Later that night, we headed out to Broadway– Nashville’s live music center for tourists, and in my ways– its Bourbon Street. It took about 30 seconds to discern that everyone– absolutely everyone– was tipsy, and most were further along than that.

Being late fall, the doors and windows were flung open– not only to cool bar patrons with the night air– but to use the siren song of the band onstage to lure in pedestrians walking on the busy avenue. The street was blocked off to traffic, and the music of a dozen different bands produced a chaotic cacophony of unrelated beats and clashing notes on the street.

The best part of Broadway was the lack of cover charges– meaning one could move between bars and experience lots of different sounds and vibes. We found that a venue often had one act upstairs, and one act downstairs– meaning you could see two bands in one. Hot tip for Nashville nubes– not everyone knew about the upstairs acts, which were often less crowded spaces (and also meant it was much easier to get a drink from a bartender).

Moon and I moved fluidly between bars for the rest of the night, listening to one band and then the next, staying if we loved the talent, and moving on if we didn’t. It really felt like a thrilling dream state to float from one sound to the next in just minutes.

I had huge respects for the acts, as the bands were EXTREMELY hardworking– they were “gigging” in every sense of the word, taking on the multiple jobs of 1. Getting folks in from the street, 2. Playing the actual music, and 3. Asking for and generating their own pay via tips– they didn’t just pass a paint bucket, they took it into the crowd themselves– selling anything they could, including song requests, selfies, whatever could generate some coin.

The bands judiciously played crowd-pleasers accordingly, which meant we heard “Tennessee Whiskey” belted approximately nine hundred times in one evening– but that shouldn’t have been a shock, given we were IN Tennessee.

Moon’s keen eye noted that most of the bars were smart enough to employ menus that were ‘point-able’– so loud, that hearing was never a guarantee, even when shouting. It was a raucous time: everyone was there to party.

The rowdy street was charming at-times and a bit unsettling at others, as drunken enthusiasm always has a crash point. Being the age we are, Moon and I always try to make our exit before that limit– but we stayed out longer than intended on this night– the music provided a trance that was hard to break.

In case this seemed like too much excitement– we went out the very next evening to Lipstick Lounge, a karaoke bar in the city. Turns out, the bar also had a humidor lounge above it specifically catering to queer folks.

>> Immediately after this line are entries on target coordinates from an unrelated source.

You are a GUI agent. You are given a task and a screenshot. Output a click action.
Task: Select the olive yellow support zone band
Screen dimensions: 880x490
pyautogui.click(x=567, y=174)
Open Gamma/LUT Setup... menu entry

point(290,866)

The black-and-white photographs that adorned the walls were striking– images of queer people, primarily women-identifying people, smoking huge cigars– reminiscent of a way that men are often photographed, but women seldom are. It was fantastic to see the tropes turned upside-down, and refreshing to see women-identified people embracing this traditionally masculine act.

In black-and-white, no less.

You know the saying– when in Rome– do as the Romans do.

We ordered a cigarillo and settled in to the upstairs lounge chat with the patrons, who were super-gregarious and open. Far more than we were used to, being from a bigger and icier city. It was also refreshing to talk to folks other than one another (as much as Moon and I enjoy each other’s company, time with others is helpful when you are ‘stuck’ together in a 19-foot space, 24/7).

After awhile, we went downstairs and sang karaoke with the regulars– and at the end the night, the owner of the bar graced us all with a song. She was of the older generation of queer folks, and the crowd showed major respect to their elder and the facilitator of this gathering space. It was a lovely way to end the evening, and a lovely way to end our stay in Nashville.